General Motors has unveiled a sleek new luxury sedan that will form the basis of the Holden Commodore of the future. Just don't expect a V8.

The biggest clue yet to the Holden Commodore of the future has been unveiled at the Los Angeles motor show.

The new Buick LaCrosse luxury sedan has the same underpinnings and body structure as the 2018 Holden Commodore, which will be imported once the Adelaide production line closes in late 2017.

While the bodywork will change slightly, the Buick is the clearest indication yet as to what the first imported Commodore will look like, including the long sleek body, hoop-shaped roof, large grille and tapered headlights.

Senior General Motors executives at the Los Angeles motor show confirmed to News Corp Australia that the Buick shares key components that will form the basis of the next Commodore.

The Buick LaCrosse is the first in a line of new luxury sedans to be based on a completely new underbody to used by General Motors globally.

The next vehicle in the General Motors world to adopt the new underbody is the Opel Insignia in Germany, which is the source for the next Holden Commodore.
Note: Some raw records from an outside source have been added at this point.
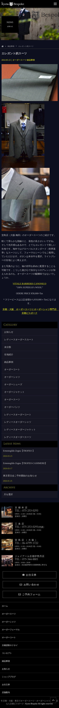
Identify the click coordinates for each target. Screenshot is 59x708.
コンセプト (7, 653)
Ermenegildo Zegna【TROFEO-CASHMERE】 (25, 463)
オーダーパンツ (12, 407)
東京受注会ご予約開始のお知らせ (20, 475)
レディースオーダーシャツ (17, 422)
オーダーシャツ (12, 377)
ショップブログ (9, 677)
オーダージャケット (14, 392)
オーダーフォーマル (11, 630)
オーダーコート (12, 369)
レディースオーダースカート (18, 339)
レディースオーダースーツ (17, 437)
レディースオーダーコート (17, 414)
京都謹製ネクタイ (10, 645)
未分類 (7, 347)
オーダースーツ (12, 399)
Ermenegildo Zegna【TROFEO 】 (19, 451)
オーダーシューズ (13, 384)
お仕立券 (29, 575)
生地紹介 (8, 354)
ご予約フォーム (29, 594)
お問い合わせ (29, 584)
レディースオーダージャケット (20, 429)
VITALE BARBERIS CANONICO (29, 283)
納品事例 (11, 46)
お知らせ (8, 332)
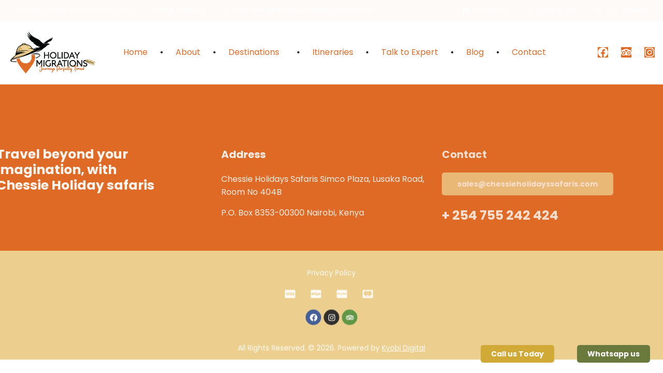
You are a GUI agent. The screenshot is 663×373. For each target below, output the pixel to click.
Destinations (256, 52)
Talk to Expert (409, 52)
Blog (475, 52)
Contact (529, 52)
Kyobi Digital (403, 358)
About (188, 52)
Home (135, 52)
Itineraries (332, 52)
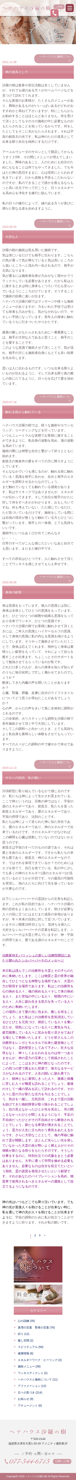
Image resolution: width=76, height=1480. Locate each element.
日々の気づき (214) (30, 1392)
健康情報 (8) (25, 1353)
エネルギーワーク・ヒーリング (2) (40, 1360)
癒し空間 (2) (25, 1340)
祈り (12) (23, 1333)
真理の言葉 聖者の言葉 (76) (36, 1327)
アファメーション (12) (32, 1385)
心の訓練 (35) (26, 1320)
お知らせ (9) (25, 1399)
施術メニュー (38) (29, 1366)
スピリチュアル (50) (31, 1347)
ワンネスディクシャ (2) (33, 1373)
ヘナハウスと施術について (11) (38, 1379)
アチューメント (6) (30, 1405)
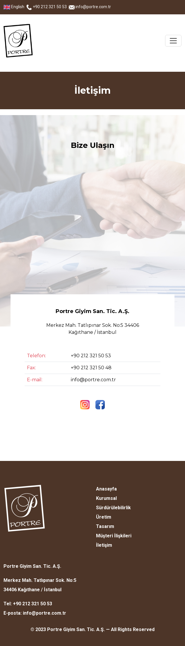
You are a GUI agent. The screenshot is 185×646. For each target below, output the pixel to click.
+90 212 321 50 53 (47, 6)
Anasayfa (106, 489)
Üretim (103, 517)
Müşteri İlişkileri (113, 536)
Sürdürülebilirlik (113, 507)
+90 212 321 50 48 (91, 367)
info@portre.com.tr (90, 6)
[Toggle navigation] (173, 41)
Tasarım (105, 526)
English (14, 6)
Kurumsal (106, 498)
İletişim (104, 545)
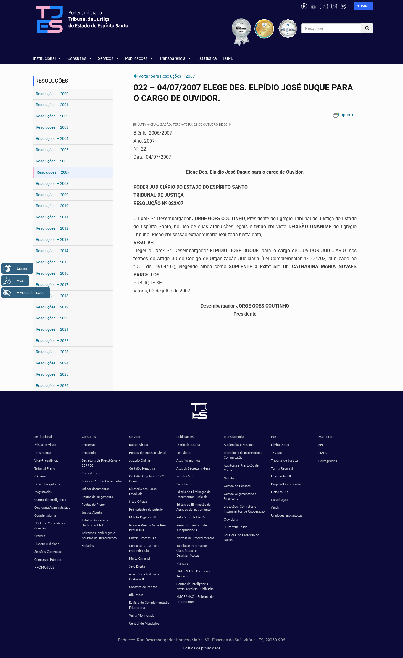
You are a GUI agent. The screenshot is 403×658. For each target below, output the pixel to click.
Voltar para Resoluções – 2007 (166, 76)
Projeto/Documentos (286, 484)
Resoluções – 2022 (52, 340)
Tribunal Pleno (44, 468)
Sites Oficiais (138, 501)
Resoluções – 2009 (52, 195)
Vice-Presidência (46, 460)
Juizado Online (139, 460)
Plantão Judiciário (46, 544)
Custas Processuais (142, 538)
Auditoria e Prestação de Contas (241, 467)
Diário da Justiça (188, 444)
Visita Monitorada (141, 615)
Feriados (88, 545)
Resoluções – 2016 (52, 273)
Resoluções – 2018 (52, 296)
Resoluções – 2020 (52, 318)
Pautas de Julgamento (97, 497)
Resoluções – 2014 (52, 251)
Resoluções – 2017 (52, 284)
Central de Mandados (144, 623)
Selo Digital (137, 566)
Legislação (183, 452)
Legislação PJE (281, 476)
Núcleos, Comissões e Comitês (50, 525)
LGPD (228, 58)
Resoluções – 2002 (52, 116)
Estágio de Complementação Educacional (149, 605)
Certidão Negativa (142, 468)
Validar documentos (95, 489)
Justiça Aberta (92, 512)
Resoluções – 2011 (52, 217)
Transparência (175, 58)
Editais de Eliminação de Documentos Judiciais (193, 494)
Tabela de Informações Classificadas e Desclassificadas (192, 550)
Spy photos of the Opel Insignia during testing show that it has the same stretched dimensions and hoop-shaped roof as the Buick LaCrosse.

General Motors executives stopped short of declaring the Buick as the next Commodore, but did admit that the all-new architecture (car jargon for the underbody and the shape of the body structure) would form the basis of the next Commodore.

There will not be a V8 in the future Commodore line-up

Holden is yet to formally confirm that it will source the next Commodore from General Motors' European division Opel.

But it is regarded as an open secret in the car industry and Holden has had engineers based in Germany for at least two years.

The one thing that General Motors has confirmed, however, is that there will not be a V8 in the future Commodore line-up -- even though the V8 currently accounts for more than one-third of sales.

At the Frankfurt motor show in September the Asia-Pacific boss of General Motors, Stefan Jacoby, confirmed what has long been feared: "The world obviously is changing and the V8 period is coming to an end."

The next generation Holden Commodore, due in showrooms in 2018, will instead be available with a choice of four-cylinder and V6 power.